The state title was the ninth for the girls and fourth for the boys, with both program repeating as champs this year.

"Our program is completely athlete driven," Carpenter wrote in a text message to the Times Free Press. "The younger athletes see the dedication and success of their older teammates and buy into the process of what it takes to be successful. Each group want to surpass what the previous group achieved."

Sophomore Maxine Richards (18:53, fourth) and juniors Aubrey Lynch (19:28, ninth) and Hannah Laramore (19:33, 12th) had all-state finishes for the Lady Eagles, whose 62 points were 40 fewer than runner-up Station Camp.

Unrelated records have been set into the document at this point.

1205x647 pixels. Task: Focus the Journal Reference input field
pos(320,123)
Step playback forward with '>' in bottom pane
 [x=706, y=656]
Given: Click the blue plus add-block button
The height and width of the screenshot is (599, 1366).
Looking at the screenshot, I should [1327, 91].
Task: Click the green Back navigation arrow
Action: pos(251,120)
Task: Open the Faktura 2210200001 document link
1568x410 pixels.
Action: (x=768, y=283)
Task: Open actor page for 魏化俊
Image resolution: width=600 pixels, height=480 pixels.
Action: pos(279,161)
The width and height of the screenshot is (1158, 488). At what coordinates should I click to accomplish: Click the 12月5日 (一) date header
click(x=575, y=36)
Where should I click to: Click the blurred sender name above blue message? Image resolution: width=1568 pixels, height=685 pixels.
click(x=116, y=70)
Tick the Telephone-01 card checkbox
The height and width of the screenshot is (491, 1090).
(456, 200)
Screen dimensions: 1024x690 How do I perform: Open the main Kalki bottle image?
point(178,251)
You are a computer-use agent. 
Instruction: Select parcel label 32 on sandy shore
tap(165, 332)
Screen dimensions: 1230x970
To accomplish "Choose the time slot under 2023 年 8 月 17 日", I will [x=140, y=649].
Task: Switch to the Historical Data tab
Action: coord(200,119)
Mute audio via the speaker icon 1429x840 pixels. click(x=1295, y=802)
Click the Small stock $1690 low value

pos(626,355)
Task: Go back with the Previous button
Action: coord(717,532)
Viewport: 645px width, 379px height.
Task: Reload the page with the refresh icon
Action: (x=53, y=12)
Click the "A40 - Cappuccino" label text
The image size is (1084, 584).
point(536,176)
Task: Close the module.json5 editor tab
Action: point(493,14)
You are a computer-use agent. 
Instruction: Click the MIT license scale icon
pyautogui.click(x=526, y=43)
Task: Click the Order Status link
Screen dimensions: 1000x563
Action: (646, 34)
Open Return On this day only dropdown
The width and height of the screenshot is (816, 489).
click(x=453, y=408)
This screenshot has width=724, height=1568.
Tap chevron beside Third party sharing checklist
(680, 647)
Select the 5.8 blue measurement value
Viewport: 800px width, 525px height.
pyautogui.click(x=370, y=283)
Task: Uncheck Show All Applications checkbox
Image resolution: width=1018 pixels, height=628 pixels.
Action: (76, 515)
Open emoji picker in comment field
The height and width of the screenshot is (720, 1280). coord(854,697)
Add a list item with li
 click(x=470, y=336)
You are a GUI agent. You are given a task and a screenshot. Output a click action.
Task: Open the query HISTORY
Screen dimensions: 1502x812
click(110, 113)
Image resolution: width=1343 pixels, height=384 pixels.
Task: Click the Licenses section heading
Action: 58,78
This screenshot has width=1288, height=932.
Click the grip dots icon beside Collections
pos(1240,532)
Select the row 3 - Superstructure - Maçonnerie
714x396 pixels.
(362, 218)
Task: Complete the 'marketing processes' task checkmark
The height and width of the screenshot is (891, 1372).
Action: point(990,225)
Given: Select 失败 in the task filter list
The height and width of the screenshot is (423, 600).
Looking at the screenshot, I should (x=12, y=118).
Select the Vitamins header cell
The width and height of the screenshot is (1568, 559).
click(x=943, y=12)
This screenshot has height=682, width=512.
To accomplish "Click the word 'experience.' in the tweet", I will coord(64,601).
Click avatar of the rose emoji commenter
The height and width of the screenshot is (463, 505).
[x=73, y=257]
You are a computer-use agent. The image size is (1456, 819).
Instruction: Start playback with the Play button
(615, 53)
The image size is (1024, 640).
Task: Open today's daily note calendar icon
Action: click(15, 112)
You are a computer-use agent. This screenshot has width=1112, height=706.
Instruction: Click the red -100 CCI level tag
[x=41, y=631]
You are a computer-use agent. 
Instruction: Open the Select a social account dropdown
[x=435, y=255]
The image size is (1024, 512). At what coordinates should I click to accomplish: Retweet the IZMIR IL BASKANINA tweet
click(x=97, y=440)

Soddy Daisy freshman Tatum Croft (19:34, 14th) also earned all-state status in the A/AA girls' race.

Signal Mountain's DiAngelo Cisco was the A/AA boys' runner-up at 16:04, while fellow senior Josh Pote (16:23, seventh) and junior Tynan Borders (16:24, eighth) joined him in all-state recognition. The Eagles scored 55 points, while Central Magnet was a distant second with 129.